Bivariate Choropleth maps allow creators to visualize two variables of data into color-coded or patterned classes at the same time.
This type of thematic map is best for businesses or organizations looking to analyze contrasting data sets, run competitor analysis, compare year-to-year performance, and more. However, Bivariate Choropleth maps are inherently more complex than traditional Choropleth maps, making them more likely to become cumbersome or difficult to read.
Value by Alpha maps are a form of Bivariate Choropleth maps where two variables are color-coded or patterned on the same map—then weighted by transparency to reflect the concentration of data. The more opaque the data, the more data exists in that class.
Value by Alpha maps are often used to track elections, wherein counties are divided into red or blue classes based on votes by party, and voter turnout (the alpha variable) is measured by opacity.
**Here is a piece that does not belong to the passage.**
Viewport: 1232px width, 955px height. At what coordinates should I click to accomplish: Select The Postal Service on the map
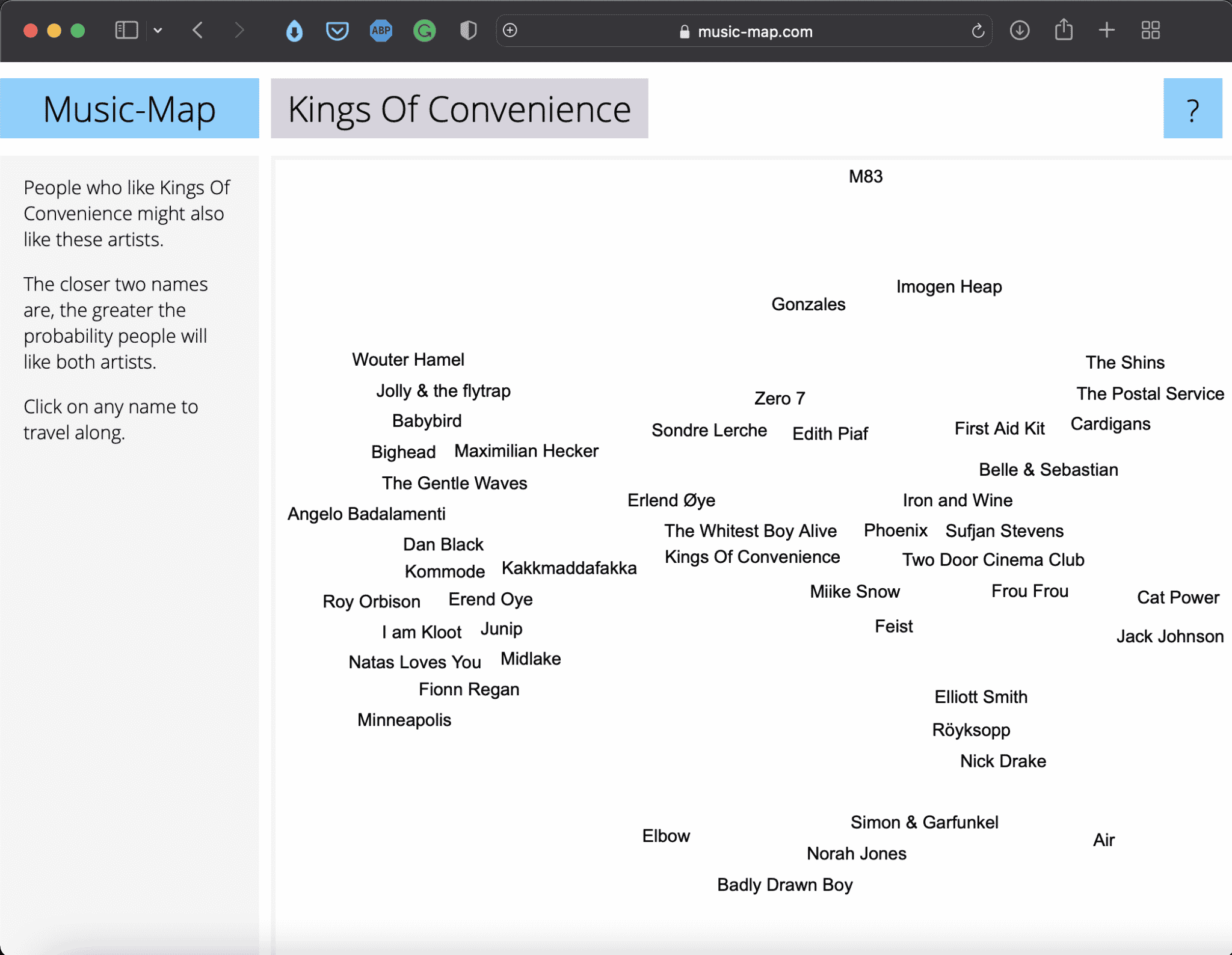[x=1150, y=394]
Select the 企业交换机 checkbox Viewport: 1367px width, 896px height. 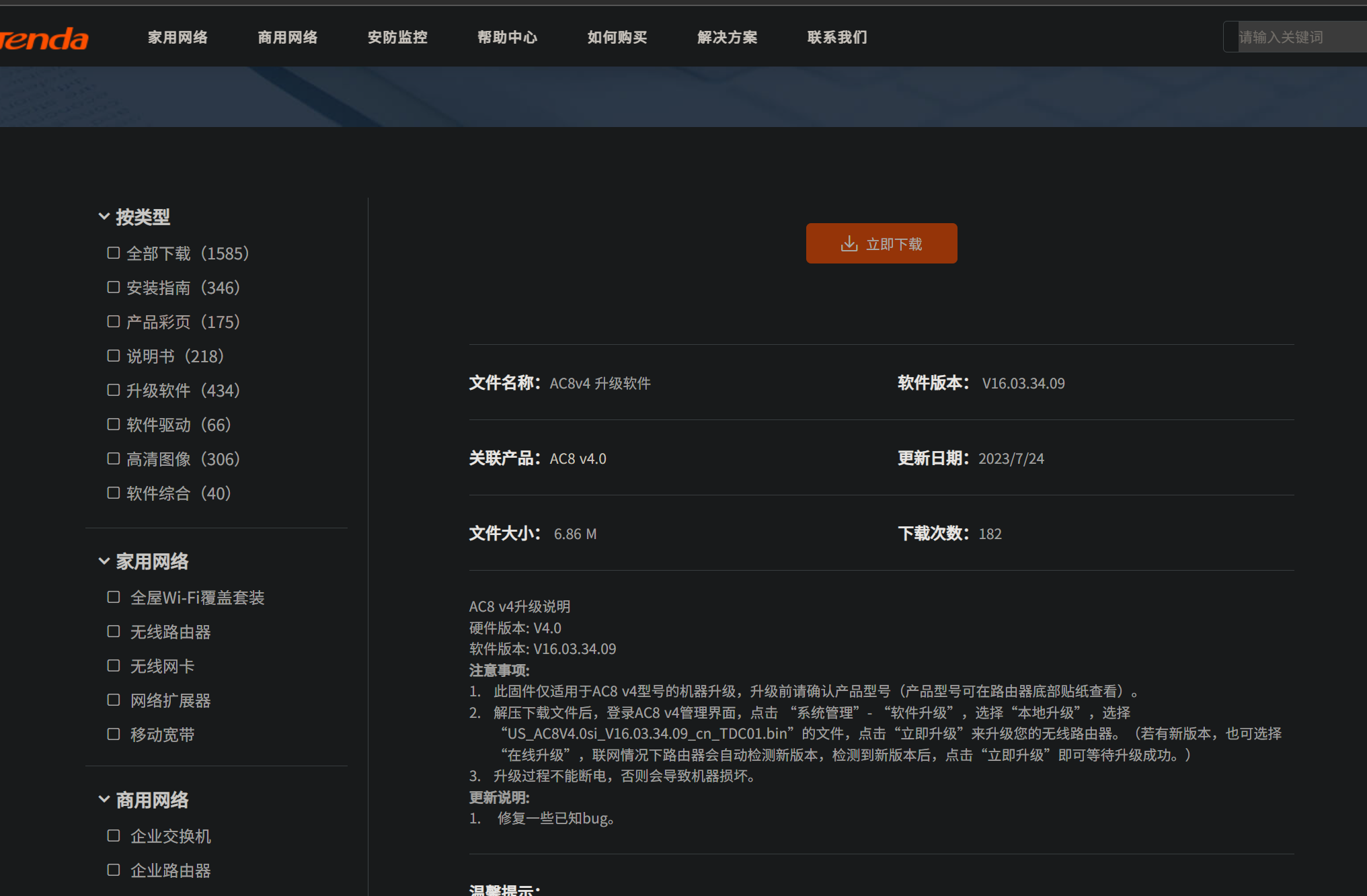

These maps represent each data point with a dot and are a great way to measure density. Regions with a large number of dots packed close to together are easily identified as high-density areas, whereas regions with few or no dots are clearly areas where your data is lacking.
Dot maps have been around for a long time but are still extremely popular due to their simplicity and wide range of applications.
Isopleth maps use colors and shades to represent data, similar to choropleth maps. However, they differ in that data isn’t grouped within predefined boundaries such as census tracts, counties, or states.
Instead, contoured lines divide the map into different areas and show where data levels change.
Heat maps measure density across a map. Like many other map types, they represent data using color. Darker shades indicate higher density areas while lighter shades show lower density areas.
This type of map doesn’t use geographic boundaries. Instead, it works similarly to a dot density map. Plot individual data points on the map with colors assigned based on the distribution and number of points in a given area.
These maps show data using varying sizes of symbols. Larger symbols represent higher concentrations of data while smaller symbols represent lower concentrations of data.
Similar to choropleth maps, data is placed into different categories. However, instead of color or shades representing data, different symbol sizes stand in for data categories. The number of symbol sizes depends on the number of categories you decide to create.
If you don’t want to divide your data into classes you can use a proportional symbol map, which scales the size of its symbols with an absolute magnitude.
Cartograms visualize the concentration of data in a boundary by distorting its shape and size relative to other geographic areas on a map. While good for presenting the variance in density of data, cartograms tend to be hard to read and aesthetically displeasing.
Cartograms provide a great value. However, the types of thematic maps listed above also measure the density of your data without sacrificing your map’s legibility and realism. Therefore, cartograms are not good for thematic mapping if you require an accurate representation of your chosen geographic area.